Measuring the Efficiency of Language Feedback

"This lets you learn from 100 samples of human feedback. So, super data efficient... previous work had gotten something like 64,000 labels that they had to collect and it was a very intensive effort. I think it was a full team at OpenAI working for a year or maybe longer. [...] If we're reducing the amount of samples we need to label by something like 100X, we can apply 100X more thought into effort and time going into evaluating those samples that we're evaluating [..] or maybe we just get 100 times more expertise on that question. Instead of paying crowd workers, we pay a lawyer or a doctor to actually do the evaluation. And that makes it much less likely that we have these failures from RL from human feedback I was describing earlier where the model generates some incorrect medical advice and we don't recognize it's happening."
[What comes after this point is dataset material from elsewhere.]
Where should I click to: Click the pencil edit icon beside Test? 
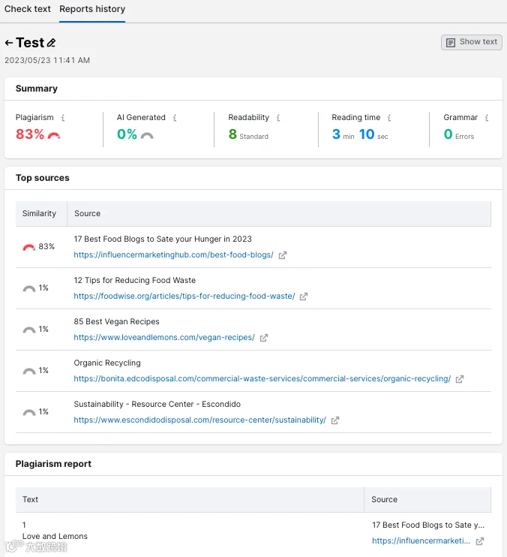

Red-Teaming Language Models with Language Models

Detecting Power Seeking

"Red teaming is basically finding cases, finding inputs where models fail to produce the behavior that you want them to. [...] So basically, what you need is some way to catch whether or not some output is harmful or undesirable or misaligned. And in the paper, we use various forms of classifiers, an offensive language classifier to detect if the model is generating offensive text in a conversation. But that classifier could detect for other things. It could detect for power-seeking behavior. It could detect for malicious code generation. If it’s a robot taking actions it could detect if these actions will have some bad consequences."


"It might be actually pretty difficult for humans to get reliably good evaluations of whether code is malicious or not. And that's, I think, a really hard problem to solve. So in that case, we'll need to use language models to help us better evaluate whether or not the output is a good output or not and then use our augmented human judgment to produce the labels for the data. So we can have something looking at some piece of code, figuring out if it’s malicious or not. And we have a language model that's pair programming with us."

How Red-Teaming Could Fail

"The rough problem is: you have to solve some basically computationally intractable problem that needs an exponential amount of compute to solve. And on just that input, the model fails. And you're like, "Well, that's going to be really intractable for us to produce." [...] That's an example of a kind of failure this red teaming procedure wouldn't beat out of the model. And a model that is deceptive would just learn, "Okay, I shouldn't fail on these inputs that can be generated. I should just fail on these very rare ones or these ones that are very computationally intractable to produce but still might occur in the future," in 2030 when we do find the factorization. [...] It doesn't have to be planning over a long time, necessarily. It can just have some if statement, which is "See if two numbers in the input multiply to produce RSA-2048, then do catastrophic things." So it could be implemented in a simple mechanism, potentially."